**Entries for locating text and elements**
◇ ◇ ◇
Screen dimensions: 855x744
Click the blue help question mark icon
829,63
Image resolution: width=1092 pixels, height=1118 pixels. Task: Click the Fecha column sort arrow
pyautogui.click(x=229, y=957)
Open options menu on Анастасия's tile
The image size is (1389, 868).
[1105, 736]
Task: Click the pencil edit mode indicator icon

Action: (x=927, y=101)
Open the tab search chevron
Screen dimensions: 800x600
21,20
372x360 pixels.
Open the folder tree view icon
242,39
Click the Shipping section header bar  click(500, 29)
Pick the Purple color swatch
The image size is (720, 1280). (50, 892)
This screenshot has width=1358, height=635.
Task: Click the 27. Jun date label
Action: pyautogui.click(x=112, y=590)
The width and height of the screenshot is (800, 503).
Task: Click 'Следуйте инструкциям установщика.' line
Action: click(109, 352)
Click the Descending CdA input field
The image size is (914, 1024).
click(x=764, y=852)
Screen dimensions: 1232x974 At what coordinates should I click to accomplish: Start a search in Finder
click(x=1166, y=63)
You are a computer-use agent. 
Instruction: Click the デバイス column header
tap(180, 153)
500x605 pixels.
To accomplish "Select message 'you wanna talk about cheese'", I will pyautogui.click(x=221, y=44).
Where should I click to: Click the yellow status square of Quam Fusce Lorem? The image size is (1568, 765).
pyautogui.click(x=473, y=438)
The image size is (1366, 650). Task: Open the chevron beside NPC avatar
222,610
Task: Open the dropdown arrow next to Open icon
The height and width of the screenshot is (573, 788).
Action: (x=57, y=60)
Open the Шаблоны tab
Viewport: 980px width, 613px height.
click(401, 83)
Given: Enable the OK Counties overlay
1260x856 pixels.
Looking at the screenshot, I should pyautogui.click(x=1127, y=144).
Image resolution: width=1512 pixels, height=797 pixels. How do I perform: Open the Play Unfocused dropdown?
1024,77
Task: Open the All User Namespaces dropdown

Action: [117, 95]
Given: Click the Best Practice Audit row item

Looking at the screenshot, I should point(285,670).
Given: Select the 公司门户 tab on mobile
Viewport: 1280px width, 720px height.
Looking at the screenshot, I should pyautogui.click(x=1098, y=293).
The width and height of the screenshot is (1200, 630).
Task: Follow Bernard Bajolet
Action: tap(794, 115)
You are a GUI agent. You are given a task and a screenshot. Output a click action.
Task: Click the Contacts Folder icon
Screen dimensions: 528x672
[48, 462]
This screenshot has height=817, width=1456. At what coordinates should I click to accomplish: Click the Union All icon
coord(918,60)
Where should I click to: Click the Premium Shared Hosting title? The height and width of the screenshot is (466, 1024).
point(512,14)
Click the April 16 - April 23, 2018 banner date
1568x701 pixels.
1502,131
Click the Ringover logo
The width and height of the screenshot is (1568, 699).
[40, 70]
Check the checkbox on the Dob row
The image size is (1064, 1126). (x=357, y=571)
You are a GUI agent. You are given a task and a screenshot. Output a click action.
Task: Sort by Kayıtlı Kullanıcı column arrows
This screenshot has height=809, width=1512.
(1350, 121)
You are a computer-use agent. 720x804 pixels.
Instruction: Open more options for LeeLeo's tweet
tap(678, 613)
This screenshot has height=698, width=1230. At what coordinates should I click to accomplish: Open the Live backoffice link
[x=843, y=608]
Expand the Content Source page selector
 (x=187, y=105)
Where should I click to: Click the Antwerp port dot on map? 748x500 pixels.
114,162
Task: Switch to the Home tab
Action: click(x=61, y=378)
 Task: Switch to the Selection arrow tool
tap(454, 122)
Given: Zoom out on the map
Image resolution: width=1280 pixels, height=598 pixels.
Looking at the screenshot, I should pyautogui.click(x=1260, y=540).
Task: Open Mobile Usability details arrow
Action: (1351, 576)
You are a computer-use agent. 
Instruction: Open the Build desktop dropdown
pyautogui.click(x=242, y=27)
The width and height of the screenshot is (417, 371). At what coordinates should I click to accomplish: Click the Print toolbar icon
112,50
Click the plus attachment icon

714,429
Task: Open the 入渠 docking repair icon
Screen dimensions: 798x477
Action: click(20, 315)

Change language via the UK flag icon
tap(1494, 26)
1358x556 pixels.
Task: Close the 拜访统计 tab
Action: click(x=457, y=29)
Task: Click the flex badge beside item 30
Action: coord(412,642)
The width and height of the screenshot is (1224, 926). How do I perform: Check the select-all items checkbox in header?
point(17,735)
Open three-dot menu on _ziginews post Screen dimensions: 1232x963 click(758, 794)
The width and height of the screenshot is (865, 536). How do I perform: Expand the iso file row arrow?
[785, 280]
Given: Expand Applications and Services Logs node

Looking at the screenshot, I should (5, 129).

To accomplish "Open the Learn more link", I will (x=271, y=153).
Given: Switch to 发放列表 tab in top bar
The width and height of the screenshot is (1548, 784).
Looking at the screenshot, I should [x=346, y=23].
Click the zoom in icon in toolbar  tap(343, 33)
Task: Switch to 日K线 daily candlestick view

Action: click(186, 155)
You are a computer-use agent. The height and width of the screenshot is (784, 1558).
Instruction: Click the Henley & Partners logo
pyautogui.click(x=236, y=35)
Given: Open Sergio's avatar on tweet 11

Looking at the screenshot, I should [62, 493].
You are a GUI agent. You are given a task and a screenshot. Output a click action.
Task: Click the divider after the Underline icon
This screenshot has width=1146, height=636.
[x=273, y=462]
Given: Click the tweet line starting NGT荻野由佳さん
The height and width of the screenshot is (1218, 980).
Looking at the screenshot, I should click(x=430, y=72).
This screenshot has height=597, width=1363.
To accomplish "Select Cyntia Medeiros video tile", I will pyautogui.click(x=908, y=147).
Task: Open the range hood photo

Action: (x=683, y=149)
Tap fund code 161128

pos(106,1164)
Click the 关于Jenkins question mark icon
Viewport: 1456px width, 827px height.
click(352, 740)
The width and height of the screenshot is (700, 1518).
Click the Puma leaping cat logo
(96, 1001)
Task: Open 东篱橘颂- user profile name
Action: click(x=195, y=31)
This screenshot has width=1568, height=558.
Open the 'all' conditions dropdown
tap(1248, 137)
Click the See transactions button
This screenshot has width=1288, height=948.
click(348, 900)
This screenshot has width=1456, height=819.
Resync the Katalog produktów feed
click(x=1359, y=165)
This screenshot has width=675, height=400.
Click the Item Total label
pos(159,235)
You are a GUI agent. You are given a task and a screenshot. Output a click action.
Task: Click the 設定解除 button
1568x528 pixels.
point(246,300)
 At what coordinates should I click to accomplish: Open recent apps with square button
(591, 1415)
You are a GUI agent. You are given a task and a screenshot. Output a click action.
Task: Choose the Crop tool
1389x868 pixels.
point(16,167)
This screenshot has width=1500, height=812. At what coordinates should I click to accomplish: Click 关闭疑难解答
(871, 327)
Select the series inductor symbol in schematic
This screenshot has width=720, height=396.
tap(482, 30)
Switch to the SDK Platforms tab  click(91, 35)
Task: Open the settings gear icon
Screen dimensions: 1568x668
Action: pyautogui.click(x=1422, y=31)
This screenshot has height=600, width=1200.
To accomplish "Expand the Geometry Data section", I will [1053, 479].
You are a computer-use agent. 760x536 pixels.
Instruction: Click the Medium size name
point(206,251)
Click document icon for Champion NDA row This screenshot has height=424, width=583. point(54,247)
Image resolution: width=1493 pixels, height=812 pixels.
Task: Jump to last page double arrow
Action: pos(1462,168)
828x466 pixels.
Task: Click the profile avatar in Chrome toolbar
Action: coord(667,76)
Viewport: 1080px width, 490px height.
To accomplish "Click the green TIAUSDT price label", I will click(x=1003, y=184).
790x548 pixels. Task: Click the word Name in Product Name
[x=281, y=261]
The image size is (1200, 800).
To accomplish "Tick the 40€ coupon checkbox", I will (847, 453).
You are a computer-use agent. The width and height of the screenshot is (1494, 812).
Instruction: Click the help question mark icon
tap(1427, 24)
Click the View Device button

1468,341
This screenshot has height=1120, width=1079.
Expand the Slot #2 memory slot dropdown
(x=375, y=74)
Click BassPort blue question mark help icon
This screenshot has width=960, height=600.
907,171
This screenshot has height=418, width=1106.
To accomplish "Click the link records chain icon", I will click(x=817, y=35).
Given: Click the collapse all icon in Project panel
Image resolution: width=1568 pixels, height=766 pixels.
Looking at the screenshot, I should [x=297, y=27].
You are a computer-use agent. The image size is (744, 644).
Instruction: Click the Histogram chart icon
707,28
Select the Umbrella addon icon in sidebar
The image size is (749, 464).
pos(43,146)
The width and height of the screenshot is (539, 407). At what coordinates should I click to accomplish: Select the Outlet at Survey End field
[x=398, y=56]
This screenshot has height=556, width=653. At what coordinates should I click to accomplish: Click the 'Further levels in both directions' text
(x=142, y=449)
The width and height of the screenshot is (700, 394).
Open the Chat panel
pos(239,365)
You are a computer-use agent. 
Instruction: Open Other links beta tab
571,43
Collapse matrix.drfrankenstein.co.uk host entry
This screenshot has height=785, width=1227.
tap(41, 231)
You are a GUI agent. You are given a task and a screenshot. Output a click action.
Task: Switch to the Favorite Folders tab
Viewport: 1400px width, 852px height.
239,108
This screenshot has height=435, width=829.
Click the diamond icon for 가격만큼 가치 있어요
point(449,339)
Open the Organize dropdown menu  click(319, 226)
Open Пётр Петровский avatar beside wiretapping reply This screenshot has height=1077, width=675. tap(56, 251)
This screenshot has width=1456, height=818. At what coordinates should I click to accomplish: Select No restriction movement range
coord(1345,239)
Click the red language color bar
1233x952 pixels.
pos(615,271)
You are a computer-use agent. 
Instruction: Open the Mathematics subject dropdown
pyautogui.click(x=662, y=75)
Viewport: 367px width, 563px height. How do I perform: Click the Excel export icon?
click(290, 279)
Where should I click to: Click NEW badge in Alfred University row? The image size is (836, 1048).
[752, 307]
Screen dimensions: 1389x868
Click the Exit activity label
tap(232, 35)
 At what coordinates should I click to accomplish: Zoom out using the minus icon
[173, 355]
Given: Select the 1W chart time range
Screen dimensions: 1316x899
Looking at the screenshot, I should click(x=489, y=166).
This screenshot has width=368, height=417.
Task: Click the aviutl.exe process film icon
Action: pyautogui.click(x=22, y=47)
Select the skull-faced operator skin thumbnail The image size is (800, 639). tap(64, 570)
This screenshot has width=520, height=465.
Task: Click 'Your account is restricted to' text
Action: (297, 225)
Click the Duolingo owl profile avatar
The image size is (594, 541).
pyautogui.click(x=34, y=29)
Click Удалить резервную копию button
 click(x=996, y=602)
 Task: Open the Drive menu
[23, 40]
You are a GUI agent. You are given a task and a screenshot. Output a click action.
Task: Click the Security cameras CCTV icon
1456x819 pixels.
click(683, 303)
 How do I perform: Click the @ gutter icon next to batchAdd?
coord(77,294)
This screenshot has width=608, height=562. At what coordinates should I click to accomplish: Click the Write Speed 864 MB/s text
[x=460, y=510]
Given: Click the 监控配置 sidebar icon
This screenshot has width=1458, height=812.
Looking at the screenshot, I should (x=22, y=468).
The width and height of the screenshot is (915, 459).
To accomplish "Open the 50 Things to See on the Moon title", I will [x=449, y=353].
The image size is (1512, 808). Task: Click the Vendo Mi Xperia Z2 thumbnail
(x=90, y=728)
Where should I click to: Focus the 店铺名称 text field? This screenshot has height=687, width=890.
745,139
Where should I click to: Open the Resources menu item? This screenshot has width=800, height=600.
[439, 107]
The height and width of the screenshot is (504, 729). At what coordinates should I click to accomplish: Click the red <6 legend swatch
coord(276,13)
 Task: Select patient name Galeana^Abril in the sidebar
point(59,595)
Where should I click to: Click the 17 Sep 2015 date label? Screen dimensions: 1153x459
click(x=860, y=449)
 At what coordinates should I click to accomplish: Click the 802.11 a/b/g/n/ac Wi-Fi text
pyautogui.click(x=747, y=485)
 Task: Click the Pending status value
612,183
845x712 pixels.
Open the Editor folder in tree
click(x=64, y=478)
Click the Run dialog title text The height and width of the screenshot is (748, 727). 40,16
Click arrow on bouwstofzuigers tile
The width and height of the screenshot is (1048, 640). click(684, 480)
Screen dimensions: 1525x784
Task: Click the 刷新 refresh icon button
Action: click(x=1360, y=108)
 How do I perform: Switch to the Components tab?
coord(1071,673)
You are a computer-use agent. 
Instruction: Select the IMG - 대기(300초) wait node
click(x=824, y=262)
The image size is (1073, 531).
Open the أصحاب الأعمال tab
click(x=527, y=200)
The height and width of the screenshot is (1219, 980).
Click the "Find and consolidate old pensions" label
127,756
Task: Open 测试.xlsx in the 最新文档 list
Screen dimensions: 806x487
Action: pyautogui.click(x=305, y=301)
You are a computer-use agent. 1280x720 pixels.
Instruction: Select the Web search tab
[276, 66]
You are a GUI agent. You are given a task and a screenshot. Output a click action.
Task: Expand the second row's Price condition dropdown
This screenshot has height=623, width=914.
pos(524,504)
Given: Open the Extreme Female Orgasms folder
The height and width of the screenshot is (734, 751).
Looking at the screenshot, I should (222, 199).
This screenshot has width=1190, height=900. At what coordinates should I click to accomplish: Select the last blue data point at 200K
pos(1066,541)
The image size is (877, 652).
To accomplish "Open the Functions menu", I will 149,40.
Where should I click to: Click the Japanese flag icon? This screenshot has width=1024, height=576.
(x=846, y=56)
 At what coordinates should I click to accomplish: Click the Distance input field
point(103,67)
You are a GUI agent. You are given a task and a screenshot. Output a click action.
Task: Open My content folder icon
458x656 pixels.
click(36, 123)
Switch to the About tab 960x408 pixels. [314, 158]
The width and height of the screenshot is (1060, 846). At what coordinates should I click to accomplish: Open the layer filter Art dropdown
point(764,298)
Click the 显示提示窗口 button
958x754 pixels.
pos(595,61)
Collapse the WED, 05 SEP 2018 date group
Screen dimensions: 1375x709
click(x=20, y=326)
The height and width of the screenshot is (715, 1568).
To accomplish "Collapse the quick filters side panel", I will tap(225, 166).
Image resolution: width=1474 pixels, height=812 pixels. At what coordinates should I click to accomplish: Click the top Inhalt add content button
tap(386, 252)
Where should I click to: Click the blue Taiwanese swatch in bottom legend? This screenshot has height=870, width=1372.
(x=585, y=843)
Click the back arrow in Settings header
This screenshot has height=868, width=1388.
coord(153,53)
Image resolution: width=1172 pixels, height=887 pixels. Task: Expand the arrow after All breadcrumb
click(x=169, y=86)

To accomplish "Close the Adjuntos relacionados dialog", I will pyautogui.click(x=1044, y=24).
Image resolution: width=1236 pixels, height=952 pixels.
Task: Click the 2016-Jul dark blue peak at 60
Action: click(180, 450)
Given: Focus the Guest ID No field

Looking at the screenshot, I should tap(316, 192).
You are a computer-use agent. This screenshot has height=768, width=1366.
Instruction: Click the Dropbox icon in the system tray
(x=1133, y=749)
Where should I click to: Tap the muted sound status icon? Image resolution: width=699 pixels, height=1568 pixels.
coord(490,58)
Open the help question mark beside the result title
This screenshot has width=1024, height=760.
◇ ◇ ◇
**PROBLEM**
Gather every line in the rows above that contains the word "panel" and copy each one.

**EXERCISE RESPONSE**
Given: Click the collapse all icon in Project panel
Open the Chat panel
To accomplish "Collapse the quick filters side panel", I will tap(225, 166).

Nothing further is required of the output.